ABOUT THIS EXERCISE —
The entries follow. Copy every line in which "Listrik" appears.

SUPPLIED DATA —
--

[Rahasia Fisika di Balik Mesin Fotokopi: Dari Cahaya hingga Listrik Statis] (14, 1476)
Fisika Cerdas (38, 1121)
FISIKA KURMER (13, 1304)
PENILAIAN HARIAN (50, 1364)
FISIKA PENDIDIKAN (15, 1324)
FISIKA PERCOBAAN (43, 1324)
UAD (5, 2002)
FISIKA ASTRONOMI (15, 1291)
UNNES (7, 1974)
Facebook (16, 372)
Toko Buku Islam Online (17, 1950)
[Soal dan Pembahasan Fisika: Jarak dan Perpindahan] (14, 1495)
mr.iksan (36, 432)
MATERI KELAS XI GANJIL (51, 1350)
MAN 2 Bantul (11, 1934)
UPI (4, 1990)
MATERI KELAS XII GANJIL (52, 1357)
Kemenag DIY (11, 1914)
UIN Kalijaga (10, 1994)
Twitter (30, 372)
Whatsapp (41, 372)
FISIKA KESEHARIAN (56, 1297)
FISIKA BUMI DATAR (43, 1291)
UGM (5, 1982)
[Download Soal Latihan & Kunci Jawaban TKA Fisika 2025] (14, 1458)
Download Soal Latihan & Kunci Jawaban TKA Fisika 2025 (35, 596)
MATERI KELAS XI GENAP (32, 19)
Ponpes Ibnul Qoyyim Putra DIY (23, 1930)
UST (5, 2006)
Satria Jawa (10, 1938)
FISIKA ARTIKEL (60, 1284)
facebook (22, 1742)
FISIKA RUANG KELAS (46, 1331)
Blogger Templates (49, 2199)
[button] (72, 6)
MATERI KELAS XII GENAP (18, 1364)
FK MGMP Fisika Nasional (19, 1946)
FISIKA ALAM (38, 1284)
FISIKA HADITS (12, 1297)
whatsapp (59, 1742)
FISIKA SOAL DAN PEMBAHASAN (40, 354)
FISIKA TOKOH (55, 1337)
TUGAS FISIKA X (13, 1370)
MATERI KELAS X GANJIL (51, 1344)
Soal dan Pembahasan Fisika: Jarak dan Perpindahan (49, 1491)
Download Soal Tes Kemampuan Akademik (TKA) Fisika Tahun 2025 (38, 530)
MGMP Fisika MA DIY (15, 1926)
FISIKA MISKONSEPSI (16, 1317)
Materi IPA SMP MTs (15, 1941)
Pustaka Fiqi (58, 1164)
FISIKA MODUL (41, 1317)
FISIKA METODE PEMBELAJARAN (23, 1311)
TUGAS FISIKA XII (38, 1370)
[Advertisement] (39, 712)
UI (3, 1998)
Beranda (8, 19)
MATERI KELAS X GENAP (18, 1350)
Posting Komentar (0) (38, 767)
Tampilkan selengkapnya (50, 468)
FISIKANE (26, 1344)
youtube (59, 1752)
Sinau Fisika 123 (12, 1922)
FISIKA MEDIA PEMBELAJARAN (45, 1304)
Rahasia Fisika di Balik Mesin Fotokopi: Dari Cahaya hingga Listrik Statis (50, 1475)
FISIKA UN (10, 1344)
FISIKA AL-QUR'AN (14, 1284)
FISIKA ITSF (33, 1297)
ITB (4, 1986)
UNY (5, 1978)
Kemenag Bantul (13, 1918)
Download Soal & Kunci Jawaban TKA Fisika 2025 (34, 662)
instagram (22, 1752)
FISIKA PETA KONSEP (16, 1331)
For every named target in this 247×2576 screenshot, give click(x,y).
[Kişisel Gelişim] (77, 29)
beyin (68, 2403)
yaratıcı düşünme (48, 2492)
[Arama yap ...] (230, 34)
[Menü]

--

YOUR RESPONSE —
[Rahasia Fisika di Balik Mesin Fotokopi: Dari Cahaya hingga Listrik Statis] (14, 1476)
Rahasia Fisika di Balik Mesin Fotokopi: Dari Cahaya hingga Listrik Statis (50, 1475)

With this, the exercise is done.